# 15 MultiHeadAttention

In [1]:
import math
from dataclasses import dataclass
from typing import Optional, Tuple, Dict

import torch
import torch.nn as nn
import torch.nn.functional as F


@dataclass
class AttentionConfig:
    embed_dim: int
    num_heads: int
    dropout_p: float = 0.0
    bias: bool = True

In [2]:
def causal_mask(T: int, S: Optional[int] = None, device=None) -> torch.Tensor:
    """
    Returns a bool mask [T, S] where True means ALLOW, False means BLOCK.
    Causal means each query position t can attend to keys <= t (when S==T).
    If S!=T, interpret keys as ordered and block future keys beyond query index where possible.
    """
    if S is None:
        S = T
    m = torch.ones((T, S), dtype=torch.bool, device=device)
    # Allow only j <= i for the overlapping region.
    idx_i = torch.arange(T, device=device)[:, None]
    idx_j = torch.arange(S, device=device)[None, :]
    return m & (idx_j <= idx_i)

In [None]:
class MultiHeadAttention(nn.Module):
    """
    Interview scaffold: implement multi-head attention (self-attn and cross-attn).

    Conventions:
      - x: [B, T, E]
      - kv: [B, S, E] (only for cross-attn; S may differ from T)
      - attn_mask: [T, S] or [B, 1, T, S] (bool or float)
      - key_padding_mask: [B, S] bool (True = keep, False = pad)  (or invert if you prefer; document!)
    """

    def __init__(self, cfg: AttentionConfig):
        super().__init__()
        assert cfg.embed_dim % cfg.num_heads == 0, "embed_dim must be divisible by num_heads"
        self.cfg = cfg
        self.head_dim = cfg.embed_dim // cfg.num_heads

        # Candidate should use these
        self.q_proj = nn.Linear(cfg.embed_dim, cfg.embed_dim, bias=cfg.bias)
        self.k_proj = nn.Linear(cfg.embed_dim, cfg.embed_dim, bias=cfg.bias)
        self.v_proj = nn.Linear(cfg.embed_dim, cfg.embed_dim, bias=cfg.bias)
        self.out_proj = nn.Linear(cfg.embed_dim, cfg.embed_dim, bias=cfg.bias)
        self.dropout = nn.Dropout(cfg.dropout_p)

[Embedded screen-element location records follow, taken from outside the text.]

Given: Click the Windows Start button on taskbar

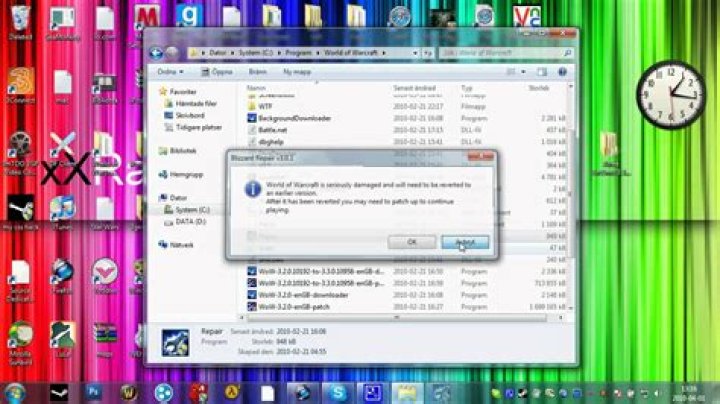Looking at the screenshot, I should click(x=16, y=392).
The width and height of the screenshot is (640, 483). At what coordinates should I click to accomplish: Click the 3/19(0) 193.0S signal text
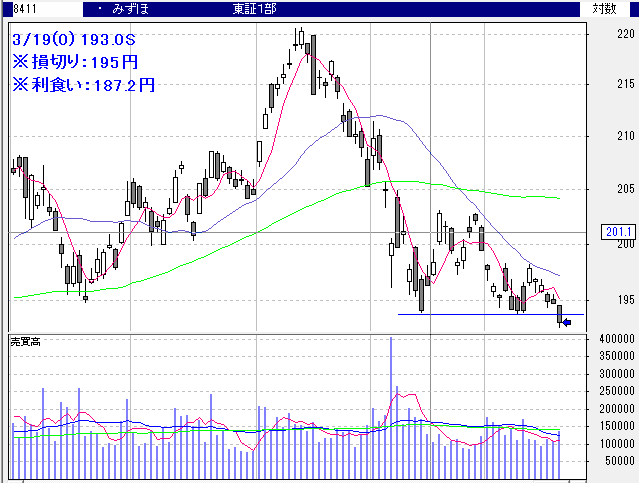75,41
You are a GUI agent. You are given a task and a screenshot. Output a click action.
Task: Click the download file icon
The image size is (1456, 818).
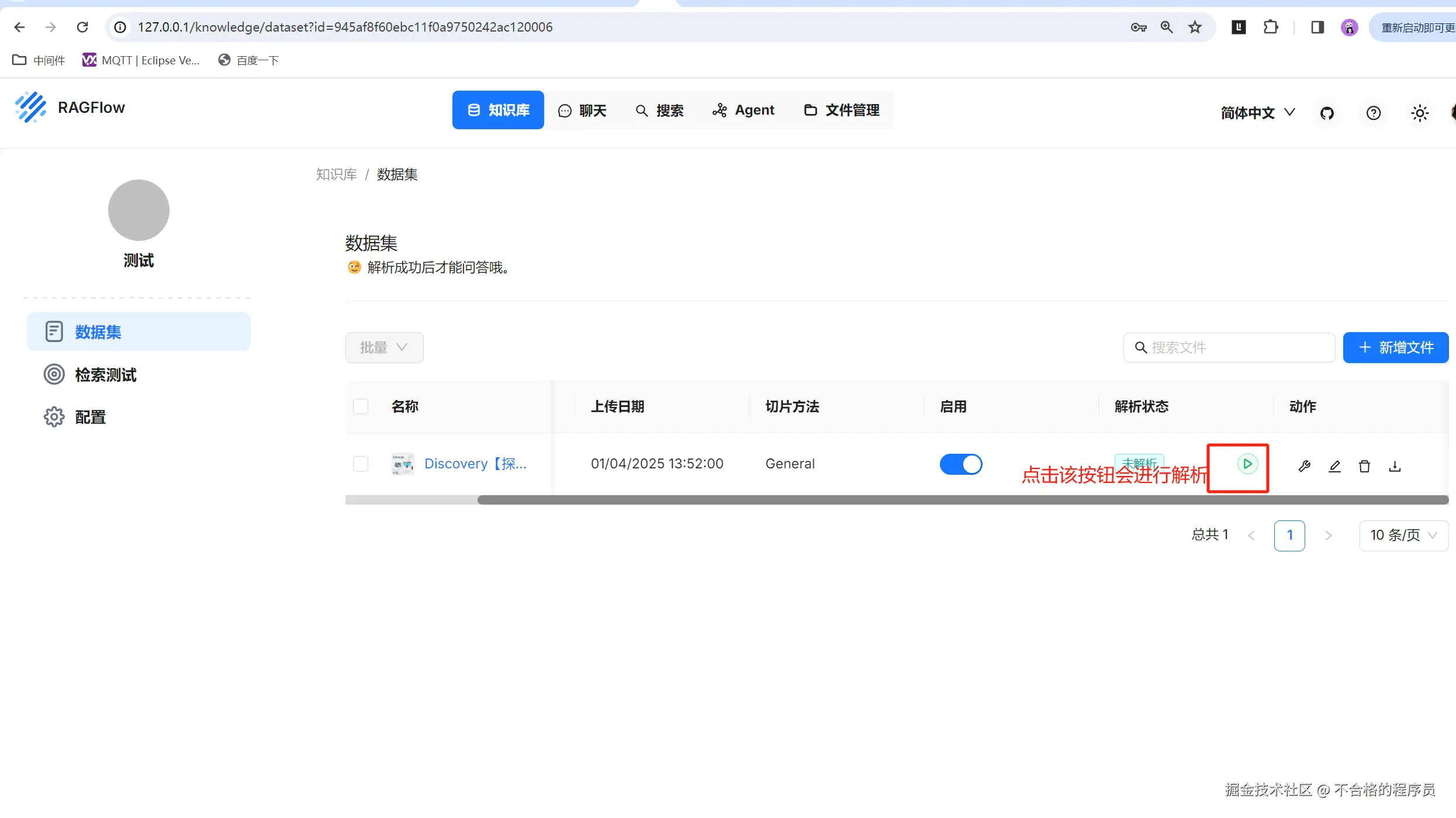(x=1395, y=466)
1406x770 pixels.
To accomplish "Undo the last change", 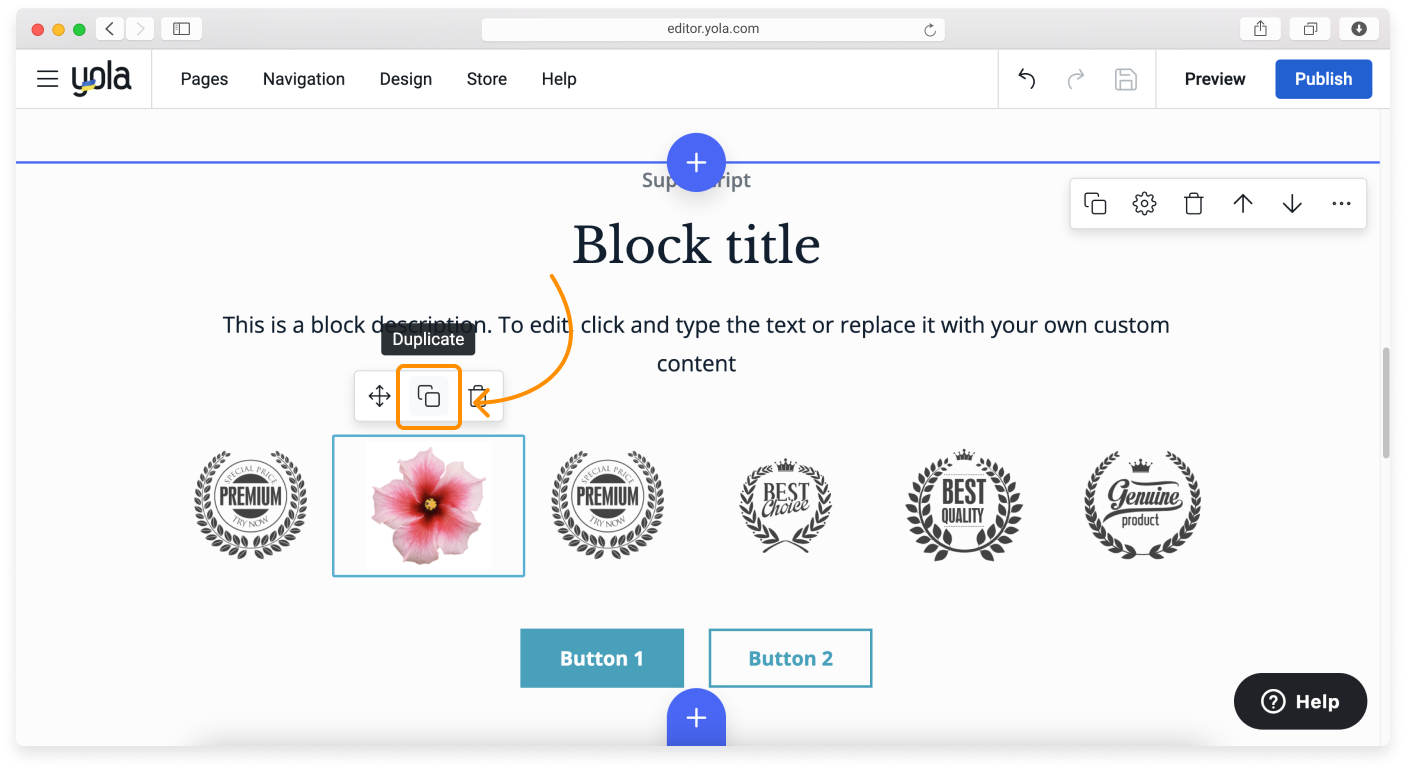I will (x=1025, y=78).
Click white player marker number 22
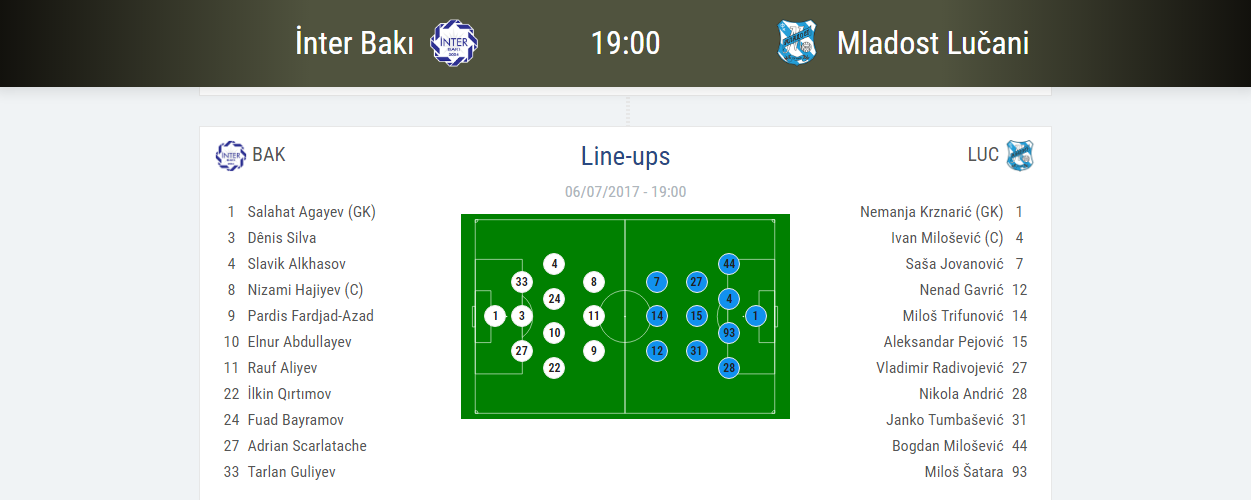Viewport: 1251px width, 500px height. (554, 368)
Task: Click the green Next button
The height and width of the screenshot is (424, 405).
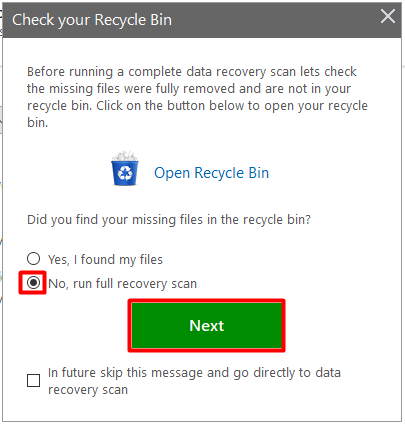Action: 207,325
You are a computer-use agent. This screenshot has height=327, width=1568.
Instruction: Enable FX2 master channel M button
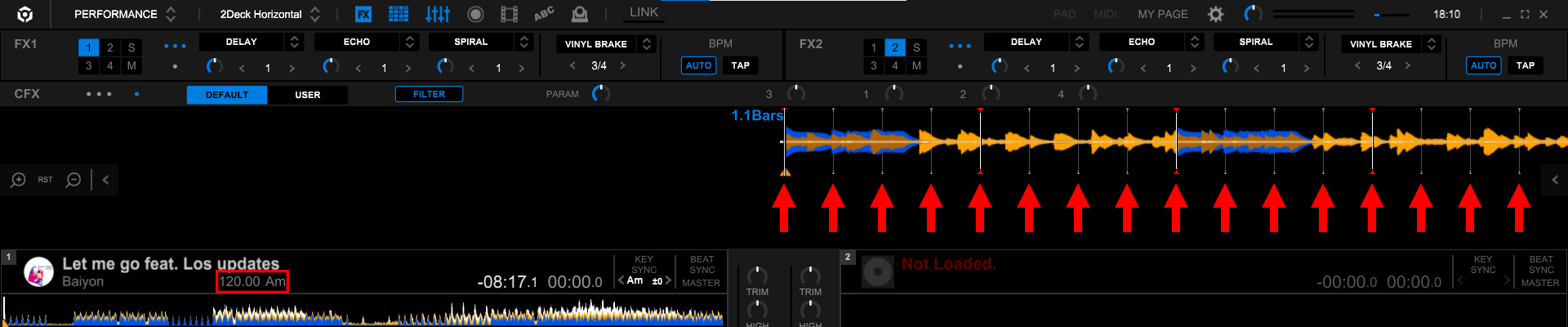tap(916, 65)
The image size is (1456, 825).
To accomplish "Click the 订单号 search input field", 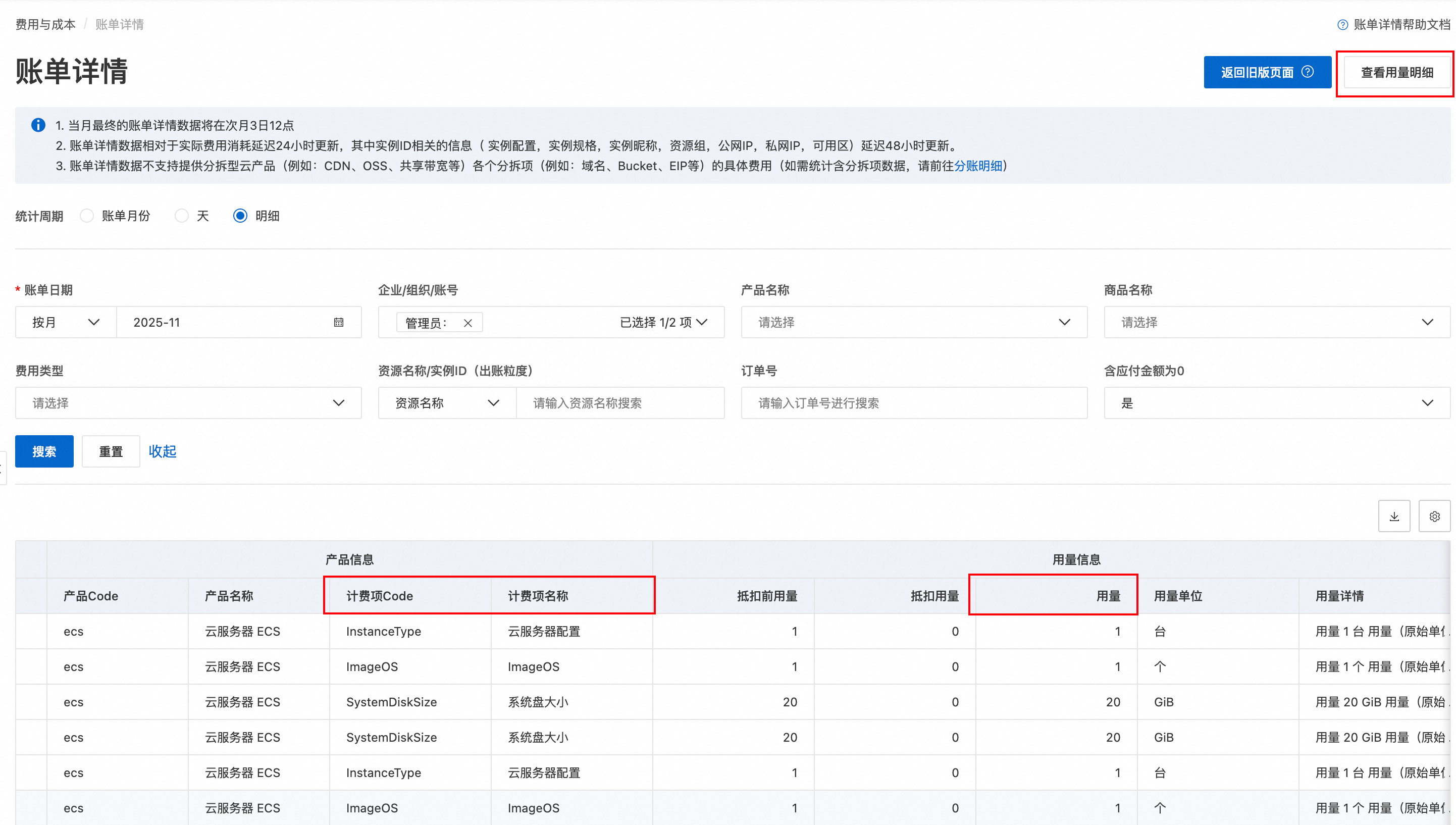I will click(913, 403).
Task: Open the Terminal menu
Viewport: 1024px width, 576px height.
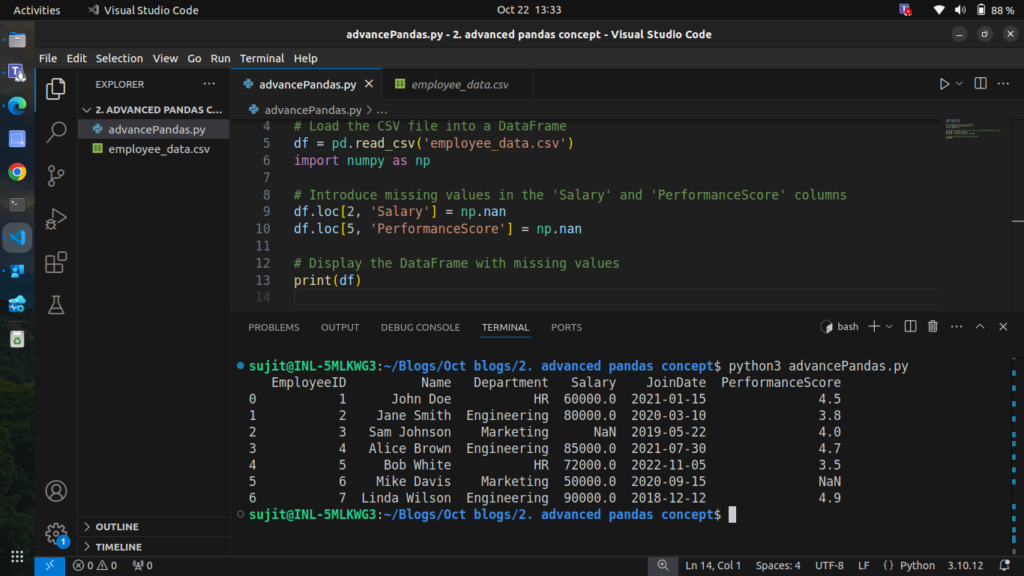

    # ---------- helpers (candidate implements) ----------

    def _split_heads(self, x: torch.Tensor) -> torch.Tensor:
        """
        Args:
          x: [B, T, E]
        Returns:
          xh: [B, H, T, Dh]
        """
        raise NotImplementedError

    def _merge_heads(self, xh: torch.Tensor) -> torch.Tensor:
        """
        Args:
          xh: [B, H, T, Dh]
        Returns:
          x:  [B, T, E]
        """
        raise NotImplementedError

    def _apply_masks(
        self,
        attn_logits: torch.Tensor,
        attn_mask: Optional[torch.Tensor],
        key_padding_mask: Optional[torch.Tensor],
    ) -> torch.Tensor:
        """
        Apply masks to attention logits before softmax.

        Args:
          attn_logits: [B, H, T, S]
          attn_mask: optional, either
            - bool mask where True means ALLOW, False means BLOCK
              shape [T, S] or [B, 1, T, S]
            - OR float additive mask (e.g., 0 for allow, -inf for block)
              shape [T, S] or [B, 1, T, S]
          key_padding_mask: optional bool mask [B, S] where True means token is real (keep),
                            False means padding (block).
                            (If you prefer the opposite convention, document and adjust tests.)
        Returns:
          masked_logits: [B, H, T, S]
        """
        raise NotImplementedError

    # ---------- main API (candidate implements) ----------

    def forward(
        self,
        x: torch.Tensor,
        kv: Optional[torch.Tensor] = None,
        *,
        attn_mask: Optional[torch.Tensor] = None,
        key_padding_mask: Optional[torch.Tensor] = None,
        need_weights: bool = False,
    ) -> Tuple[torch.Tensor, Optional[torch.Tensor]]:
        """
        Multi-head attention.

        Self-attn when kv is None:
          q,k,v all come from x.

        Cross-attn when kv is not None:
          q from x, k,v from kv.

        Args:
          x:  [B, T, E]
          kv: [B, S, E] or None
          attn_mask: optional [T, S] or [B, 1, T, S], bool or float additive
          key_padding_mask: optional [B, S] bool (True keep, False pad)
          need_weights: if True, also return attention probs averaged over heads [B, T, S]

        Returns:
          y: [B, T, E]
          weights (optional): [B, T, S] (head-averaged attention probabilities)
        """
        raise NotImplementedError

## Run Test Cases

In [None]:
def _seed_all(seed=0):
    torch.manual_seed(seed)
    torch.cuda.manual_seed_all(seed)

def _assert_close(a: torch.Tensor, b: torch.Tensor, atol=1e-5, rtol=1e-5, msg=""):
    if not torch.allclose(a, b, atol=atol, rtol=rtol):
        raise AssertionError(msg + f"\nmax abs diff: {(a-b).abs().max().item()}")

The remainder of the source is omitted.